Task to complete:
Gather each line containing the string "agent" from these entries.

Material for this task:
+===+

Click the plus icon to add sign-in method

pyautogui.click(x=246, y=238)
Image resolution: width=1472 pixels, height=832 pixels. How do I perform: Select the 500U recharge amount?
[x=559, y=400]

+===+

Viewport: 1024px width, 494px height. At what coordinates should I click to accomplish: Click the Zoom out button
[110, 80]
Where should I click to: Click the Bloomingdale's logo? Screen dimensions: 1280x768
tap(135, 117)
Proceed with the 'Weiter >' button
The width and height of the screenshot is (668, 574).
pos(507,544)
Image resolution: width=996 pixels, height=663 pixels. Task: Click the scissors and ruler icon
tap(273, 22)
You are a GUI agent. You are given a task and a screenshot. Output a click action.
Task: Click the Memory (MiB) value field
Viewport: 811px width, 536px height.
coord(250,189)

+===+

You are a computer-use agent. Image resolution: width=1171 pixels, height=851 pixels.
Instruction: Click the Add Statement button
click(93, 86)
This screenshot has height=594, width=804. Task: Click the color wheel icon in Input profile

+===+

Problem solution:
You are a GUI agent. You are given a task and a screenshot. Output a click action.
You are a computer-use agent. Image resolution: width=1171 pixels, height=851 pixels.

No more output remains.